*Situations and Attitudes*. 1983, with John Perry1987, with John Etchemendy*The Liar*.1996, with Lawrence Moss*Vicious Circles*.*Information Flow*. 1997, with Jerry Seligman

In this book two outstanding scholars,
whose complementary backgrounds and perspectives provide a depth of experience and competence in logic and philosophy of language,
unfold a highly readable, witty, and clear treatment of important innovations in the field of natural semantics.
Their thesis is that the standard view of logic (as derived from Frege, Russell, and work in mathematics and logic)
is inappropriate for many of the uses to which it has been put by philosophers, linguists, computer scientists, and others.
Instead they provide the basics of a realistic model-theoretic semanatics of natural language.
Avoiding technical details, they seek to explain the main ideas of the theory, contrasting them with competing theories.

The Liar paradox is an old chestnut: consider "This sentence is
false". The naive analysis runs thus: assume it is true, then it
has to be what it says, that is false, a contradiction; so, assume it
is false, then it actually is what it says, that is true, also a
contradiction! How to solve this? The classical mathematical approach
is to ban such self-referential sentences. But that throws the baby
out with the bathwater: there's nothing *paradoxical* about "This
sentence has five words" or even about "This sentence has
one hundred words".

*The Liar* is about an approach to solving the paradox, rather
than simply banning it. The usual way to analyse such cases is to
build a mathematical model in
set theory, then use it to define and analyse the truth values of
constructs modelled this way. In the case of the Liar paradox, this
involves modelling self-referential propositions. But classical (ZF)
set theory is formulated to avoid self-referential sets: the
Axiom
of Foundation is there to prevent it. Sets have members: these
members can themselves be sets, with members of their own. What the
Axiom of Foundation says is that if you follow this membership
relation downwards, you always eventually get to the "bottom":
atomic members that are not sets (or are the empty set, which has no
members, sets or otherwise). This means there are no infinitely
descending chains of membership (it *isn't* "turtles
all the way down"), and there are no circular membership
relations (a set cannot be a member of itself, which is what makes it
hard to model self-reference).

So, when your mathematics isn't up to the job -- use different
mathematics! In this case, the authors use Aczel's brand of *nonwellfounded
set theory* as a basis for building their models (despite what it
might sound like from its name, it is a perfectly well-defined and
consistent mathematical theory). In chapter 3, the authors summarise
this theory in enough detail to understand how it is being used in
their subsequent modelling of the paradox. The approach has a visual
representation, in modelling sets as graphs (of the membership
relation): wellfounded sets must have acyclic graphs; nonwellfounded
sets can have cycles in their graphs. This give a nice intuition for
what's going on, and the explanations have a good mix of English text
and mathematical rigour. It can sometimes be a bit confusing, however.
For example:

p39.
We said that on Aczel's conception a set
is any collection of objects whose hereditary membership relation can
be pictured by a graph. More precisely, a *graph G* is a set of
nodes and directed edges, as usual.

Here "Aczel's conception of a set" refers to these nonwellfounded sets (or hypersets), now defined in terms of graphs. A graph is "a set of nodes". What kind of set are these nodes? Wellfounded? Nonwellfounded (relying on a circular definition)? Does it make a difference?
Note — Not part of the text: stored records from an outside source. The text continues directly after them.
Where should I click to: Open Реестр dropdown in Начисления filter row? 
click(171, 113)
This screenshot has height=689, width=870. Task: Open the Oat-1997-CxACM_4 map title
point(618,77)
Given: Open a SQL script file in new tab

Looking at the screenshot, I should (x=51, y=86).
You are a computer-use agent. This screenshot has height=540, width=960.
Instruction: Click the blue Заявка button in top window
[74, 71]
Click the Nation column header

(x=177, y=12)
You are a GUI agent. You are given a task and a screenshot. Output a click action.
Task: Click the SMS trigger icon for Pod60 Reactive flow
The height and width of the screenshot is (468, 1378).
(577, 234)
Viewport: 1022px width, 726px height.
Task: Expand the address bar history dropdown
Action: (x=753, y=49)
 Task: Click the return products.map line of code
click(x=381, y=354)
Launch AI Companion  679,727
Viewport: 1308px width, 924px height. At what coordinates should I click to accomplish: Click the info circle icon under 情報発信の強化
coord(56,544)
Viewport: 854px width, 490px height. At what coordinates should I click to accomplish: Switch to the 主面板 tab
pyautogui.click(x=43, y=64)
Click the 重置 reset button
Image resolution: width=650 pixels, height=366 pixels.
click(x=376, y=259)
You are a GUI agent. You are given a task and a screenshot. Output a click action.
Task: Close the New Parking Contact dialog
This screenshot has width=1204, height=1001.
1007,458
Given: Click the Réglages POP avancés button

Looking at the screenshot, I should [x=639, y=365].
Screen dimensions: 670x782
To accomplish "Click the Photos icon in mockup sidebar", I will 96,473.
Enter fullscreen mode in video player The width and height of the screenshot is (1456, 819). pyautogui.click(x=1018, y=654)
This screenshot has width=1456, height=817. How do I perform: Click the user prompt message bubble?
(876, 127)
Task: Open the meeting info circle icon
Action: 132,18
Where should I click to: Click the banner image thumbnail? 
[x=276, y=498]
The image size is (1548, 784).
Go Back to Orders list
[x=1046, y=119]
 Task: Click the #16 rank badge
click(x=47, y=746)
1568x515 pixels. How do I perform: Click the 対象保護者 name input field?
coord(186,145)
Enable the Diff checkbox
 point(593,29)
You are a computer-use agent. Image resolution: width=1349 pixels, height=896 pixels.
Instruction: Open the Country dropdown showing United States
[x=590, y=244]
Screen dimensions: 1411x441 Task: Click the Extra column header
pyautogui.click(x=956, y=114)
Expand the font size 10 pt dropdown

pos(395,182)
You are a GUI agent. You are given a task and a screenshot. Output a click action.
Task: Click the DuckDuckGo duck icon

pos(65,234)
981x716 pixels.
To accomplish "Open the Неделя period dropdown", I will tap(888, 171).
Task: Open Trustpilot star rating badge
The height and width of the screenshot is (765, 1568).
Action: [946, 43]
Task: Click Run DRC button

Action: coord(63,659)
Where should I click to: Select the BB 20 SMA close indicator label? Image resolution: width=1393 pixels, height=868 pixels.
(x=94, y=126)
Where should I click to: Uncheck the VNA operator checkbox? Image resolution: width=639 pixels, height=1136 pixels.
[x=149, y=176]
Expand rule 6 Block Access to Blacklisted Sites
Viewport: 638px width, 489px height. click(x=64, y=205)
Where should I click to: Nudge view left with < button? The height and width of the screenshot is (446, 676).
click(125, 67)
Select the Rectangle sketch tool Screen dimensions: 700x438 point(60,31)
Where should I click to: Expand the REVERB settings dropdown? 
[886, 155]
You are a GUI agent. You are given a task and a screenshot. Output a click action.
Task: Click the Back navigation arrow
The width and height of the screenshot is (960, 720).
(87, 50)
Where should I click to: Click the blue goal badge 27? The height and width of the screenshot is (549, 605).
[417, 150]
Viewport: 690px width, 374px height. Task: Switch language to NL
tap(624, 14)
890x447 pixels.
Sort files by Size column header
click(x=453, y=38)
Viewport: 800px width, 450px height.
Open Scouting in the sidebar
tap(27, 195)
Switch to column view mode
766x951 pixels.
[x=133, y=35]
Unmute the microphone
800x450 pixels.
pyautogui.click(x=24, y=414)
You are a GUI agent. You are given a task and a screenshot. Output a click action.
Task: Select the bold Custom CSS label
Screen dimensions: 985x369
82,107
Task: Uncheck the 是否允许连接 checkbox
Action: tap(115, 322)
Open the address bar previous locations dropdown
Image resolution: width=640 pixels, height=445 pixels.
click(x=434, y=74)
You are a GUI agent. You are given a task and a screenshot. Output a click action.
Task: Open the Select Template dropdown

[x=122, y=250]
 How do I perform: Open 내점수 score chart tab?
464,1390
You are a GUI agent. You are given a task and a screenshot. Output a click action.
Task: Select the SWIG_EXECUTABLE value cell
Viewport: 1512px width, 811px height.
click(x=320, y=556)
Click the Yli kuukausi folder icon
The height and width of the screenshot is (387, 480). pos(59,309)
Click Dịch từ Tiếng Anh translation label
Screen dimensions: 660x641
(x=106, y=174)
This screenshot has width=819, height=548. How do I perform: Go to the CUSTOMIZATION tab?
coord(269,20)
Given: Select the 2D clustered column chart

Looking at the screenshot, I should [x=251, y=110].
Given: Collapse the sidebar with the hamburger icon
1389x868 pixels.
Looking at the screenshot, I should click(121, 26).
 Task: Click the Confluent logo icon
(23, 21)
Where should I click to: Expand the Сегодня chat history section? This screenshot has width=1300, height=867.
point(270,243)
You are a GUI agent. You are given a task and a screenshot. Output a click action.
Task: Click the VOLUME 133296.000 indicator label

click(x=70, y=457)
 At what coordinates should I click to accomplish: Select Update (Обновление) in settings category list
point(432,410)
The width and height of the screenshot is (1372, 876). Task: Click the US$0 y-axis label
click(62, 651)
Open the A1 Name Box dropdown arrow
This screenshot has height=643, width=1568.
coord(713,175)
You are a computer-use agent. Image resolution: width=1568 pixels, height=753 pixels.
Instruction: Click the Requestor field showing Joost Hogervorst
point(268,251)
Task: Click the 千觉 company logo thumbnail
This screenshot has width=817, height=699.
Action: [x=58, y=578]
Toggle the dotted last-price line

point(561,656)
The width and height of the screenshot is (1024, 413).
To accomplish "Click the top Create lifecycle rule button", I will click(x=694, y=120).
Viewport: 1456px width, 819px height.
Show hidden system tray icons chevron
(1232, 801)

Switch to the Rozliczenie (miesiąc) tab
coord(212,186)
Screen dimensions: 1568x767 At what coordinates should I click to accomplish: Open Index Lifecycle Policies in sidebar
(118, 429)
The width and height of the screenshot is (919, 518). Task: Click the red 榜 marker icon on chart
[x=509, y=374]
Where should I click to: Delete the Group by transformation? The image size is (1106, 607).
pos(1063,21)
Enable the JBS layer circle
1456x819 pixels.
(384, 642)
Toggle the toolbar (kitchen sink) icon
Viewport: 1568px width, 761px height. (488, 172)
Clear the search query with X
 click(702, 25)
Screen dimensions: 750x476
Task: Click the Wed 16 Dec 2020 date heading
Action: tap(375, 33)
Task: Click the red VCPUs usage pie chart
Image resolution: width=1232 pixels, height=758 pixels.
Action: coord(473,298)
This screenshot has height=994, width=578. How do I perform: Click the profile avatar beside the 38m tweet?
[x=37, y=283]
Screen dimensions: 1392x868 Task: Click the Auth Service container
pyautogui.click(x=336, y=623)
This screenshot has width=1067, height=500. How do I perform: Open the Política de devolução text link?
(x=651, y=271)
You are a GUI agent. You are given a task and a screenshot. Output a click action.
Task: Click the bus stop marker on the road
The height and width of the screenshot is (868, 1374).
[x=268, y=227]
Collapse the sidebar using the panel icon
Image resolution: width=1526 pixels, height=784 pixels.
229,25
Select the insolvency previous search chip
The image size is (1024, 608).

(A very minor problem with the exposition is due to the example
atomic members chosen. On p40 we get the equation
*a* = {Max, *a*}. I
had a moment's confusion, trying to work out what was being maximised,
before I remembered that the atoms in the example language include the
authors' children's names Max and Claire. Moral of this tale: if you
are a logician, do not name your children after mathematical
functions!)

Now, these new hypersets look strange. In fact, they initially look so counter-intuitive that they must be "wrong". But that's because we have been brought up on wellfounded set theory, with its assumptions now bedded into our intuition. We have "got used to it". But we can get used to nonwellfounded sets, too:

p58.
The introduction of a new sort of
mathematical object has always met with considerable resistance,
including such now mundane objects as zero, the negative numbers, the
irrationals, the imaginary numbers and infinitesimals. We realize that
some set theorists feel a similar reluctance to admit hypersets as
legitimate mathematical objects. While this reluctance is perhaps
understandable, it is also somewhat ironic. After all, many set
theorists prior to Zermelo were working with a conception which
admitted circularity, as is apparent from the formulation of Russell's
paradox. Furthermore, the axiom of foundation has played almost no
role in mathematics outside of set theory itself. We must admit,
though, that we initially shared this reluctance, having been raised
within the Zermelo tradition. But our own experience has convinced us
that those who take the trouble to master the techniques provided by
AFA will quickly feel at home in the universe of hypersets, and find
important and interesting applications.

So, once they have a mathematical toolkit up to the job, the authors
go ahead with a traditional approach: use this set theory to model the
various self-referential sentences, statements and propositions; give
this a semantics or two; analyse the resulting systems. They analyse
the system in two different ways, which they call "Russellian"
and "Austinian". (They emphasise that these are not actually
the approaches that Russell and
Austin advocated, but that they are
in the spirit of their approaches.) The analyses give different
answers. (What, you wanted *the* answer? But why are you
surprised that the answer depends on how you formulate the question?)

Summarising brutally, and inevitably misleadingly, the analyses run as follows.

The Russellian analysis rests on a subtle distinction between denial
and negation. Negation is a "positive" statement: it states
that there are facts of the world that make proposition *p*
false. Denial is a "negative" statement: it denies that
there are facts that make *p* true. And these are not (in this
formulation) the same thing. (p79.the
fact of it being false is not a fact of the world). The
analysis shows that the naive formulation conflates these two.

The Austinian analysis rests on the approach that propositions are
made in the context of *situations*, and can have different
truth values in different situations. The analysis shows that the
naive formulation confuses different situations. It takes the form of
"diagonalisation" argument: assume you know all the facts of
the world, then construct a new fact that is true, but is not in your
original set.

p171.
Paradoxes in any domain are important:
they force us to make explicit assumptions usually left implicit, and
to test those assumptions in limiting cases. What's more, a common
thread runs through the solution of many of the well-known paradoxes,
namely, the uncovering of some hidden parameter, a parameter whose
value shifts during the reasoning that leads to the paradox.

Whenever one encounters an apparent incoherence in the world, a natural thing to look for is some implicit parameter that is changing values.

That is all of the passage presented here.